After returning to Canada, Winnett settled into retirement. Despite the attraction of money (Winnett sent home on average $90 a month, that would be over $2,000 in 2021), he would not leave Canada for work again. He moved a short distance from Petrolia to Sarnia, Ontario, then to Port Huron, Michigan. Winnett stayed in the Port Huron area until his death in 1917, and the age of 68.[1]

References[edit]

  1. ^ a b c May, Gary (2021). Hard Oiler!
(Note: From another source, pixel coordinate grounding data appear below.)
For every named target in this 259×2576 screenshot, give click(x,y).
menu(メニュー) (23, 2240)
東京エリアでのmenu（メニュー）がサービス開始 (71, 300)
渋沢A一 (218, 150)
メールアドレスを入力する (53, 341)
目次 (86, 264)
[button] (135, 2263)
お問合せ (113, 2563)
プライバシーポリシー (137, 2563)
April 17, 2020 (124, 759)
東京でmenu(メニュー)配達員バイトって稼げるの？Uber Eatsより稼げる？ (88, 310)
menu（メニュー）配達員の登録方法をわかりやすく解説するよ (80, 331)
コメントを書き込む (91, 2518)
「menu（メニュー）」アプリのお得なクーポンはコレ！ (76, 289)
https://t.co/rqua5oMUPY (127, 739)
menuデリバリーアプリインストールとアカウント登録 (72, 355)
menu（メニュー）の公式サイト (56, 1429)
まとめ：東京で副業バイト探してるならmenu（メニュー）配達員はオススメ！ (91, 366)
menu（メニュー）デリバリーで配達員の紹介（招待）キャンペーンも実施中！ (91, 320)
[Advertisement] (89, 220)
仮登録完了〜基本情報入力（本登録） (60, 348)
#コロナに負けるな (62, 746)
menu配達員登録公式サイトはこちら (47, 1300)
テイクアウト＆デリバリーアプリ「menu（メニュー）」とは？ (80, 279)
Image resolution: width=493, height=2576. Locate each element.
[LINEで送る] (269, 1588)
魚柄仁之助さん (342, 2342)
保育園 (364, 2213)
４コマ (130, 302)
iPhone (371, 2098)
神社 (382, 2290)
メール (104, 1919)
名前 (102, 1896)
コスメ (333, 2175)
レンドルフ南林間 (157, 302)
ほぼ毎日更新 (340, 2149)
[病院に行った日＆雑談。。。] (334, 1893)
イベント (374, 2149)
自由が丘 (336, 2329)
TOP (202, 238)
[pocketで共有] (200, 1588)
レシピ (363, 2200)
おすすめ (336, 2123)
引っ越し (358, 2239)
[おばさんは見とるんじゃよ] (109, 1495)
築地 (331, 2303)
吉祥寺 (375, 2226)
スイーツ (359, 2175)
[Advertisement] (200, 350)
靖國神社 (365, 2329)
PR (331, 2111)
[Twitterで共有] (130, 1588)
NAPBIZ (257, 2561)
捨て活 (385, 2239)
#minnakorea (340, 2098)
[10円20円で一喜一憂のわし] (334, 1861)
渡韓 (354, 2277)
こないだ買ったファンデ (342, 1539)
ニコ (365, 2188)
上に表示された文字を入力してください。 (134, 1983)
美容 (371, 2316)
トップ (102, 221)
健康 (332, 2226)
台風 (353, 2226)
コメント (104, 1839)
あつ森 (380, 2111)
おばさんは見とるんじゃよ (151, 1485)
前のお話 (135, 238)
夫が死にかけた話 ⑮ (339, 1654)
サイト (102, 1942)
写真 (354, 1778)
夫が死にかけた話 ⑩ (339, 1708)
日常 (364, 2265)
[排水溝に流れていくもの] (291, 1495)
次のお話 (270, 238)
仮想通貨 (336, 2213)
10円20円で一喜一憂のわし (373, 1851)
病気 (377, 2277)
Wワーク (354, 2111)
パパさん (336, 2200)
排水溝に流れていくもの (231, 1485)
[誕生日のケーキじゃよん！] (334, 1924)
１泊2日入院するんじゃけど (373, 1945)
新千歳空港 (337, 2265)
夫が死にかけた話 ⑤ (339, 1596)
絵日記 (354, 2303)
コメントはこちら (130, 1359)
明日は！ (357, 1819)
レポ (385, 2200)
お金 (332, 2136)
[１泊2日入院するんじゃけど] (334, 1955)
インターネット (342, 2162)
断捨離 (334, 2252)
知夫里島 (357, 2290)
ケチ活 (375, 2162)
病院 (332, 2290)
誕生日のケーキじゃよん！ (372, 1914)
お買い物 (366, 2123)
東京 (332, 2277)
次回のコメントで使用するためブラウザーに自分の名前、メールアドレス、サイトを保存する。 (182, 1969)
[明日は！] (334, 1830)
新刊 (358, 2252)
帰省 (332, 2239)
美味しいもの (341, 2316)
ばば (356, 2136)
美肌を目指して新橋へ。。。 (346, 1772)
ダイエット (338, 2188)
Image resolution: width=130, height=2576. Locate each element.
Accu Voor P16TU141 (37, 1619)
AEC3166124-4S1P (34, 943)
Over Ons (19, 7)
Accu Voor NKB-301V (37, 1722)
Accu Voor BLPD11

The story of early Canadians' quest for oil at home and abroad. Canada: Prickly Dog Press. pp. 191–205. ISBN 9780986753480.
  2. ^ Unless stated otherwise, the information stated here comes from the diary of Edward Winnett, on file at the Oil Museum of Canada.
  3. ^ "Oil Museum of Canada". www.lambtonmuseums.ca. 2021-08-04. Retrieved 2021-08-09.
  4. ^ a b Winnett, Edward (1898). Winnett Diary. p. 95.